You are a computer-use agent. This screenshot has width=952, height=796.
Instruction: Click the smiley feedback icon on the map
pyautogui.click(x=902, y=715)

• • • • •

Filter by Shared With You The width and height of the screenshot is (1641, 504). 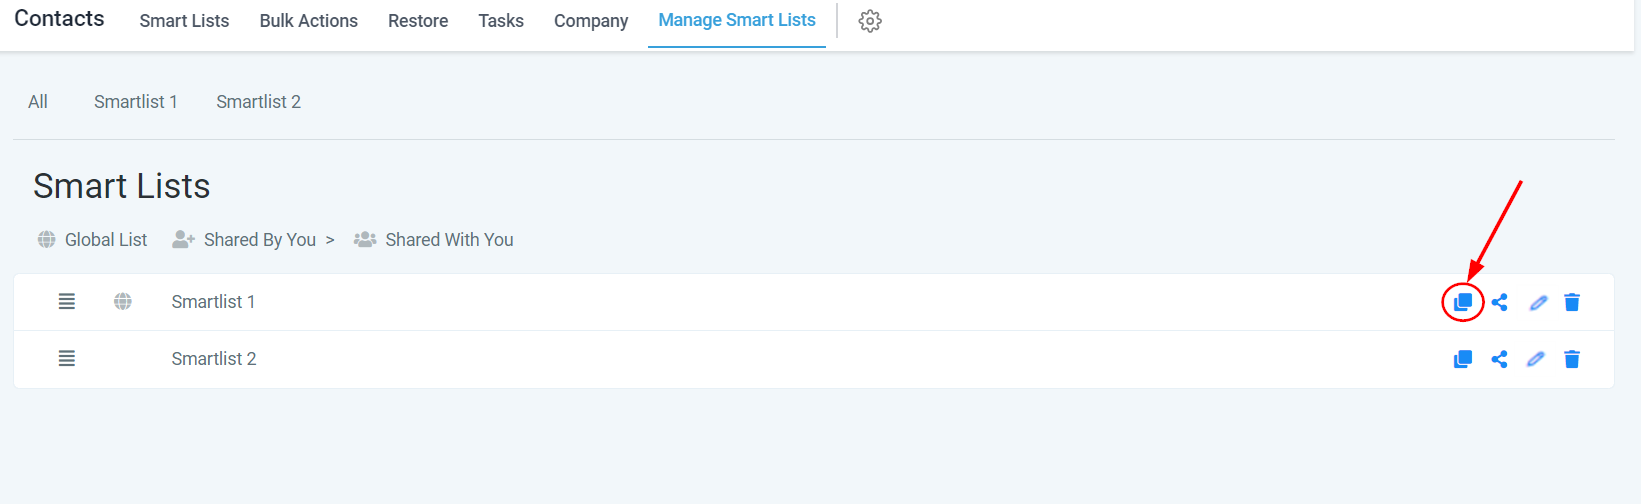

• • • • •

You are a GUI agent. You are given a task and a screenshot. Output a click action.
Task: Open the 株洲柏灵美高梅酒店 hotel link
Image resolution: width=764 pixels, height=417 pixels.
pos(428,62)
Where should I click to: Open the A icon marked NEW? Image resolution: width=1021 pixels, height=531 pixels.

• • • • •

### Task to carry out
Each line of the data that holds the word "agent" should be copied.

### Task output
You are a computer-use agent. This screenshot has width=952, height=796.
You are a GUI agent. You are given a task and a screenshot. Output a click action.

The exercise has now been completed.